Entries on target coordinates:
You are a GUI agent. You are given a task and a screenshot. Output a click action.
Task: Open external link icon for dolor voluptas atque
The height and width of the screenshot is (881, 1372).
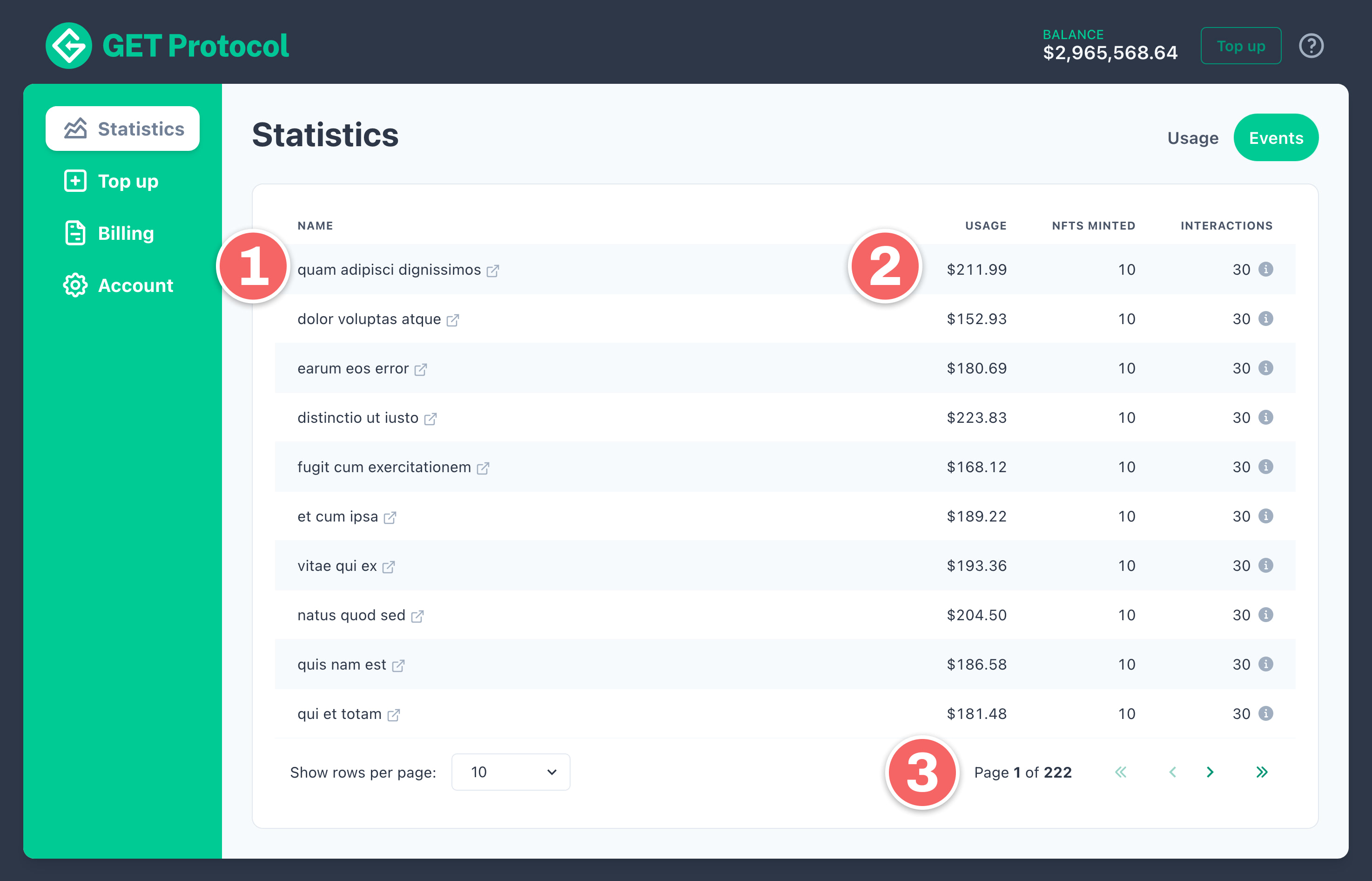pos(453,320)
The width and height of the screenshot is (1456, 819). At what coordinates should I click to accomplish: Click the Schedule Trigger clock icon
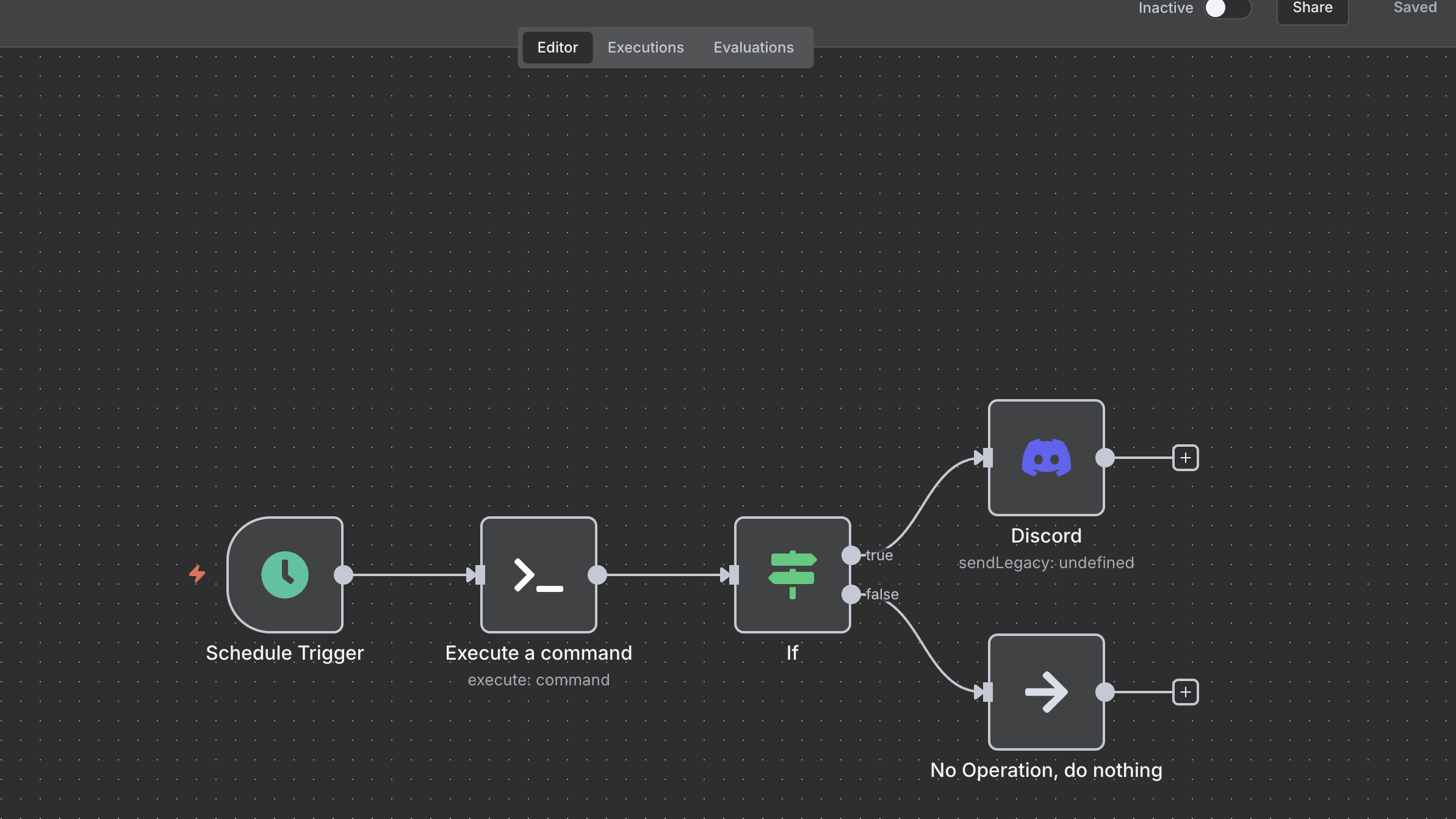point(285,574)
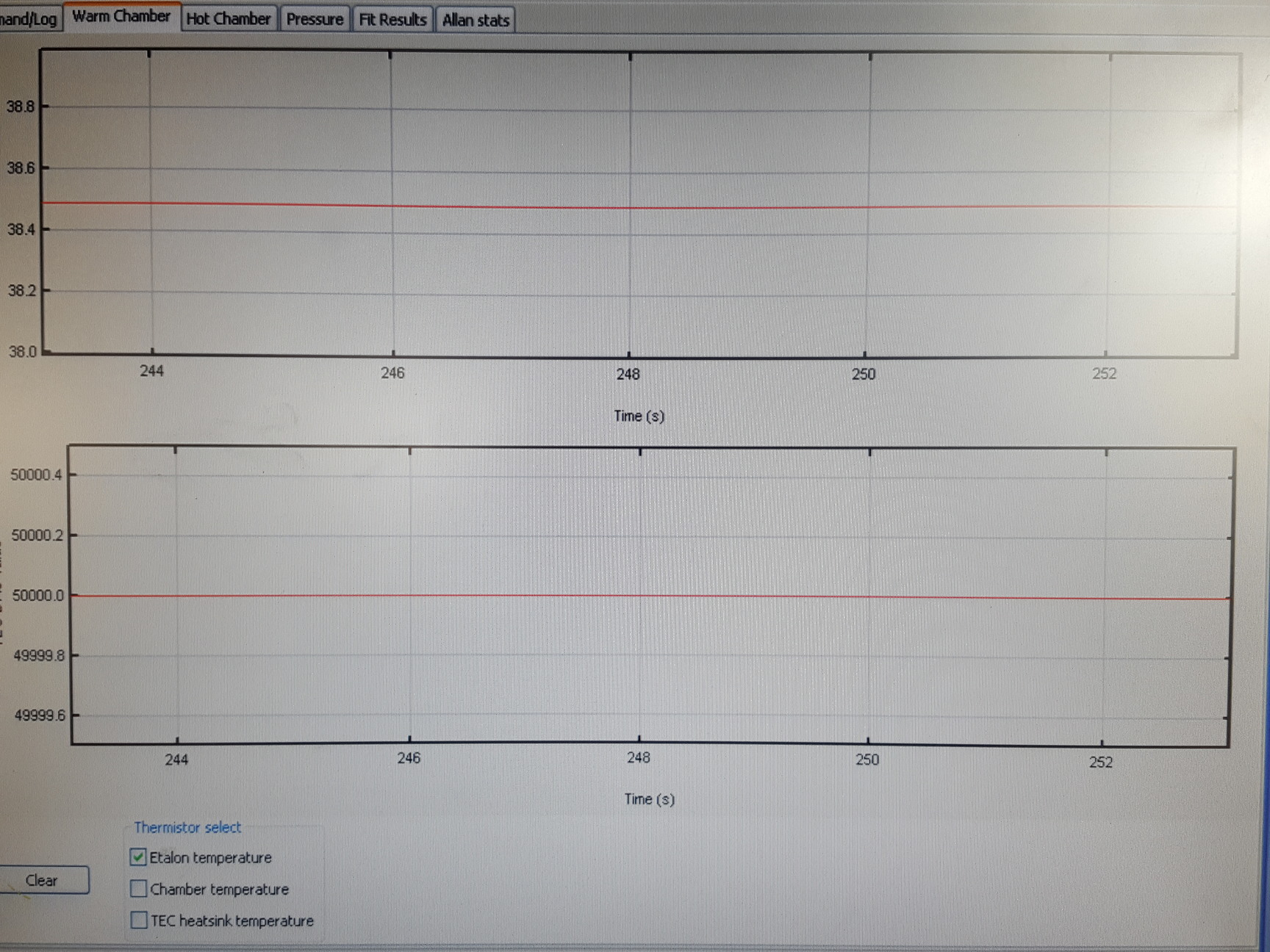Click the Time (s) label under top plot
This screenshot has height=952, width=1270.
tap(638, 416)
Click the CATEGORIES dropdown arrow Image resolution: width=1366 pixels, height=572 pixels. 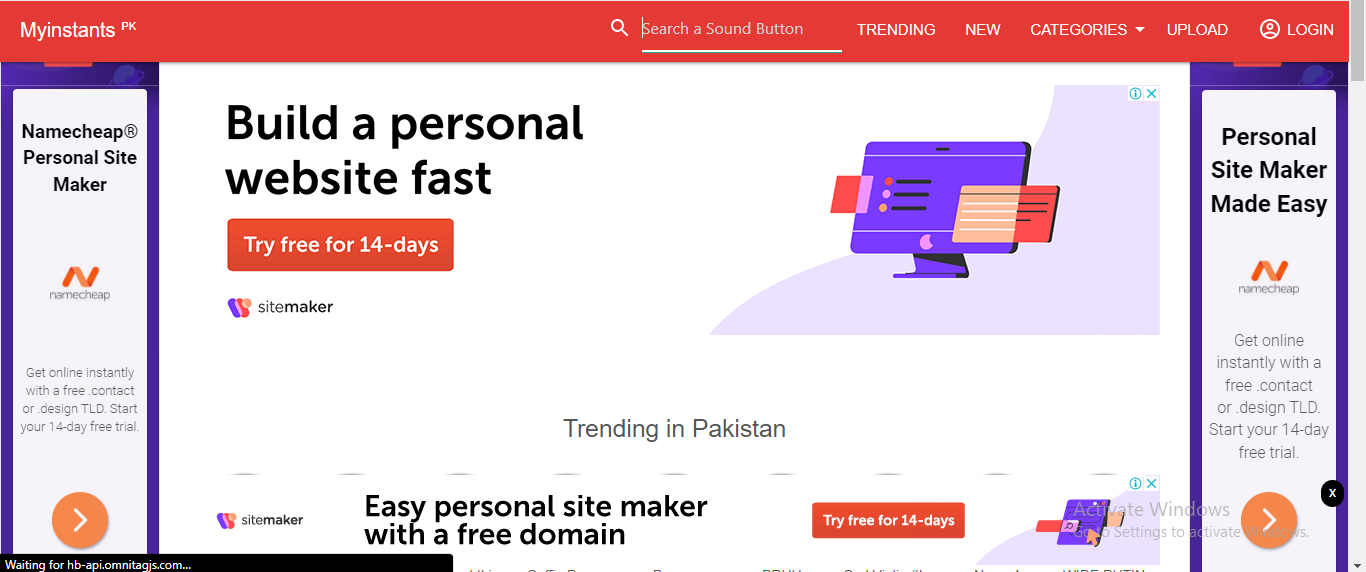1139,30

SHORT TASK
Rewrite the lines from the start of the entries through the line containing "pos(453,320)", both included, as a JSON list of strings, one string per line, omitting blank lines and leaving the pictures out.

SOLVED PROBLEM
[
  "You are a GUI agent. You are given a task and a screenshot. Output a click action.",
  "Task: Open external link icon for dolor voluptas atque",
  "The height and width of the screenshot is (881, 1372).",
  "pos(453,320)"
]